Romancing wired magazine.

AuthorGillespie, Nick
PositionSoundbite - Interview

As a defining media presence of the 1990s, Wired did more than change the way magazines looked (though it certainly did that, in vivid Day-Glo colors). The brainchild of editor/publisher Louis Rossetto, Wired gave the world a way of talking about how digital culture is revolutionizing society and radically reshaping human destiny. Wired: A Romance (Random House), by Gary Wolf, tells the story of how Rossetto and his partner Jane Metcalfe put their path-breaking publication together and how they were ousted just a few short years later.

Partly a smart social history of the '90s and partly a high-stakes business tale, the book richly evokes the tech-bubble world and its collapse. The 41-year-old Wolf, who worked at Wired in its early days, lives in San Francisco and is the coauthor, with Joey Anuff. of Dumb Money: Adventures of a Day Trader. Still a Wired contributing editor, he is currently at work on a novel.

Editor-in-Chief Nick Gillespie interviewed Wolf via e-mail in July.

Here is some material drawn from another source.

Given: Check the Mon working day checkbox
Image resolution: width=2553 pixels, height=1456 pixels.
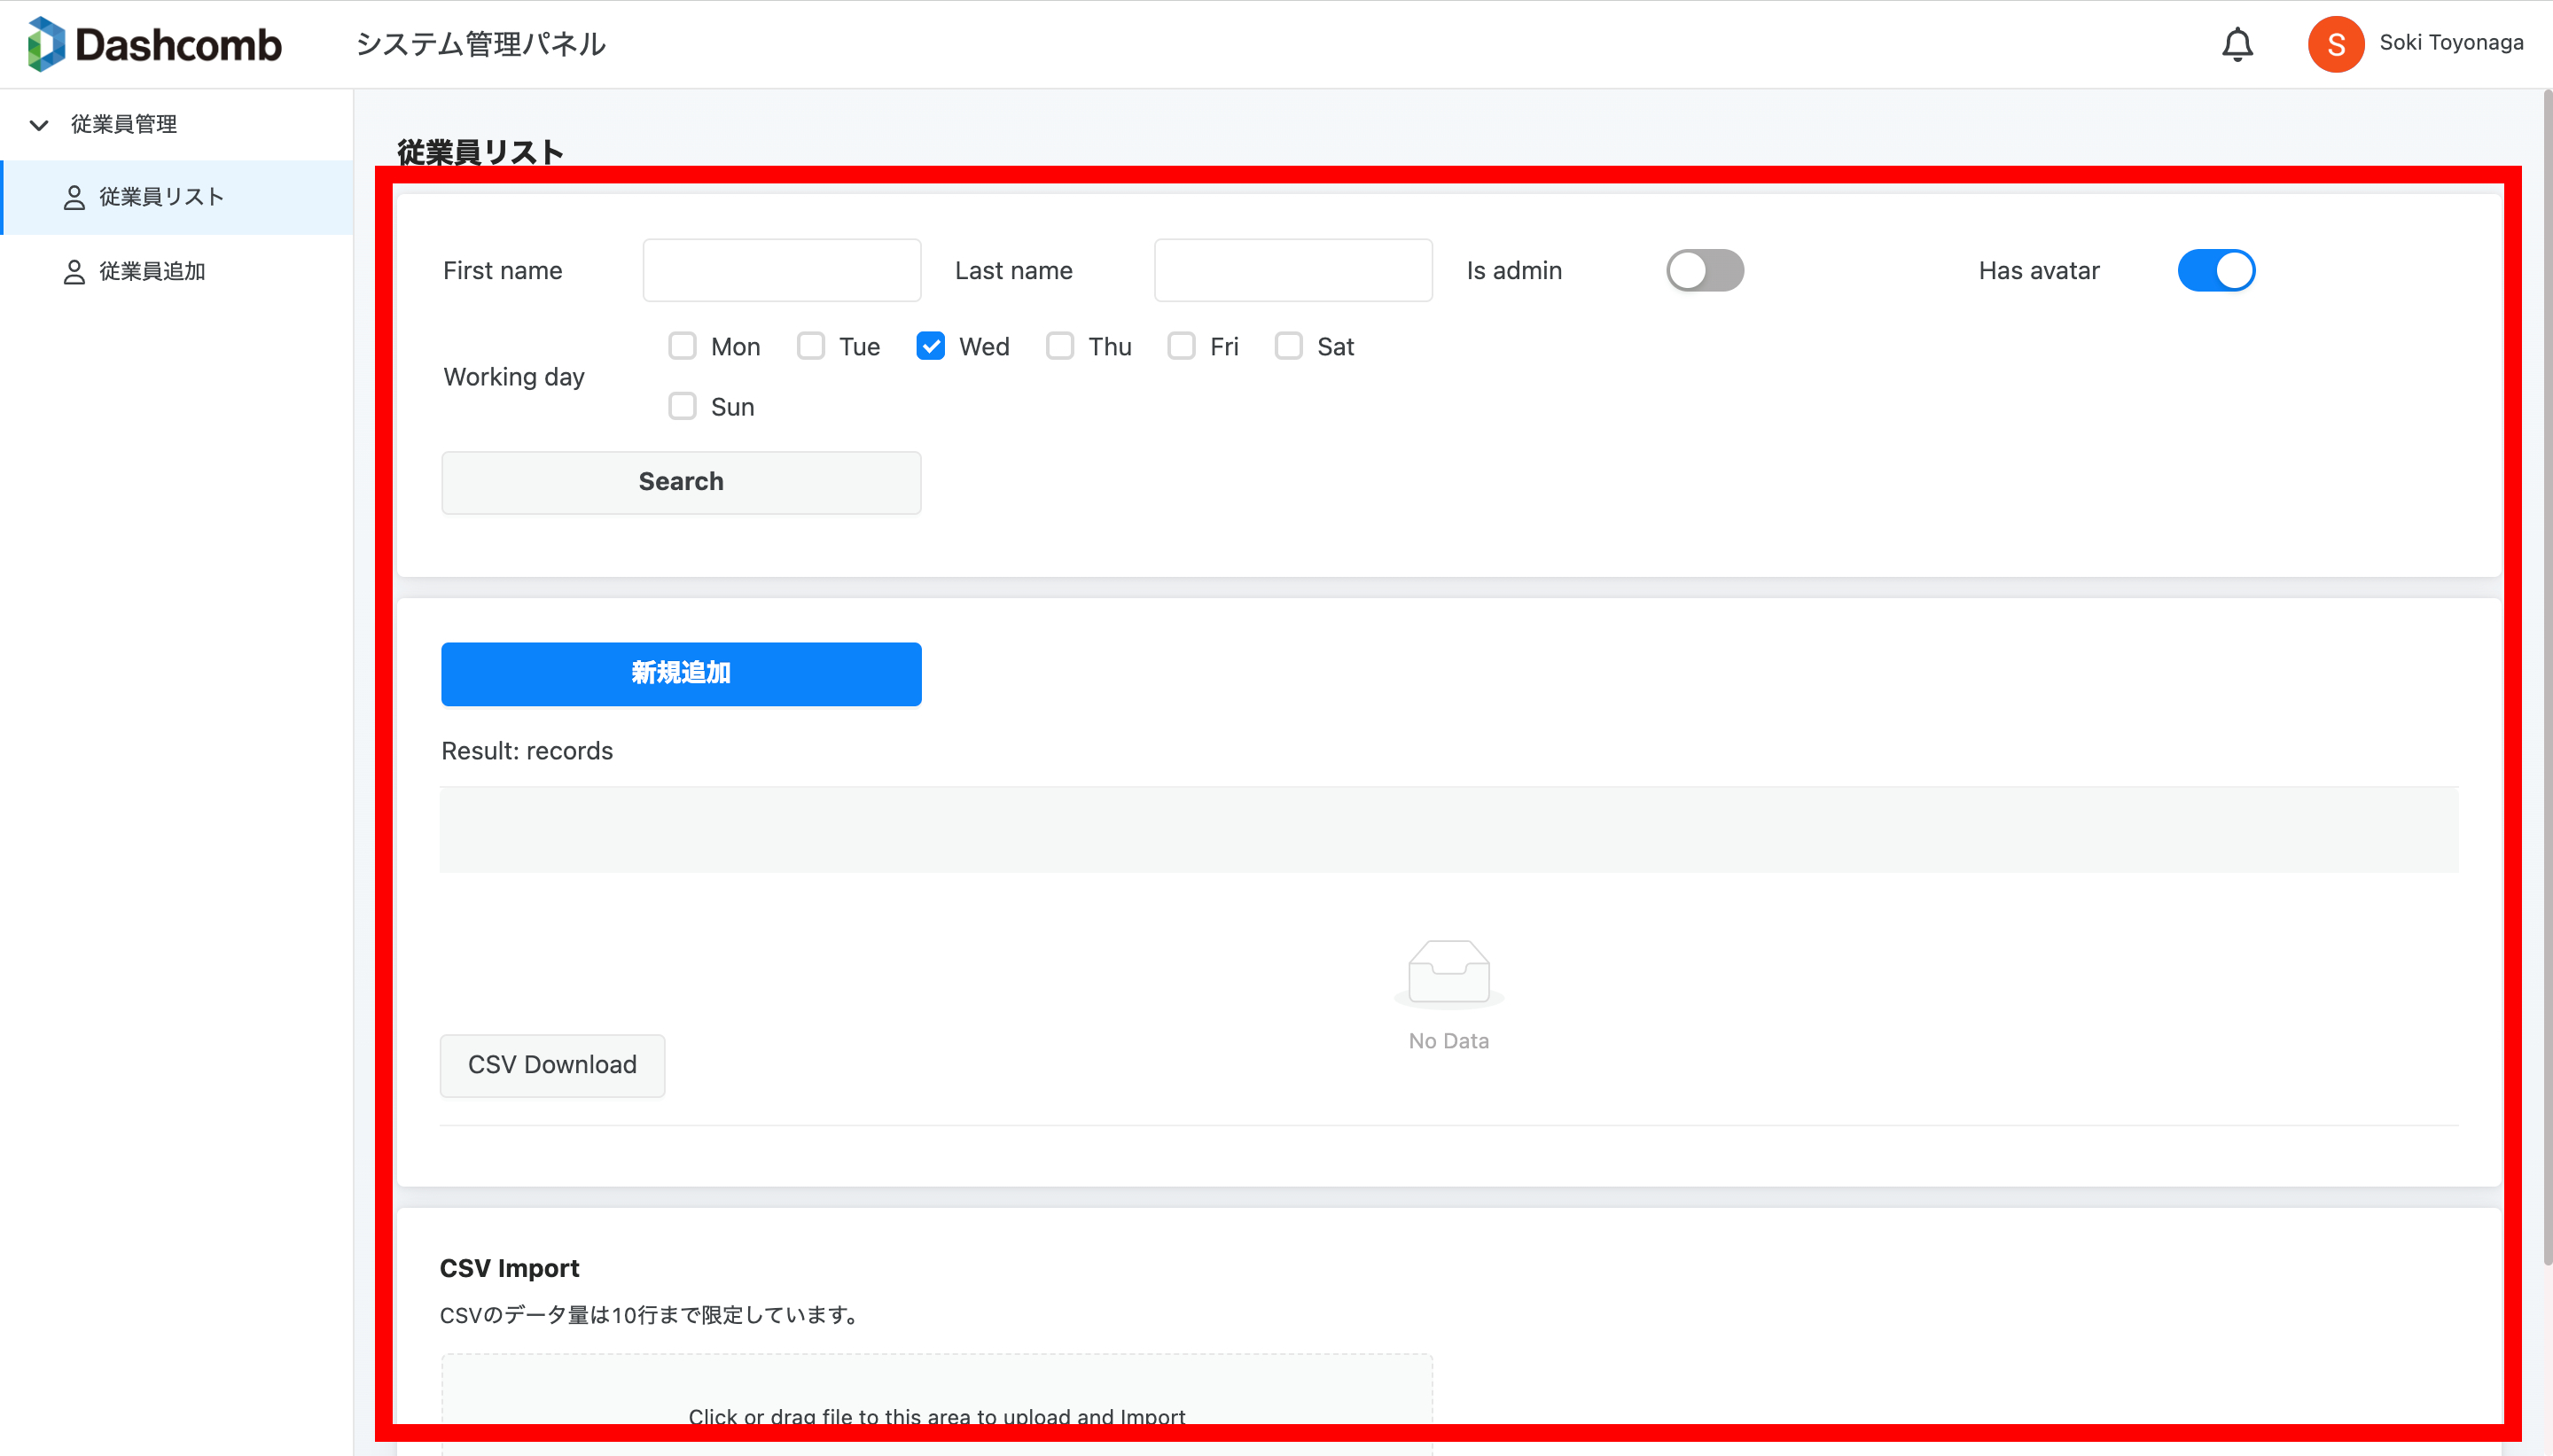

Q: You call your book "a romance." Why?

A: I use "romance" in a novelist's sense, to refer to the uncanny, the supernatural. Ghosts and demons are not permissible in journalism, but there are other forces in the world that hauntingly take possession of individuals. Ideas--powerful new ideas--often appear unexpectedly in several places at once. Like ghosts, they are "in the air."

Once they begin to work, they can have an uncanny, almost demonic effect, causing otherwise...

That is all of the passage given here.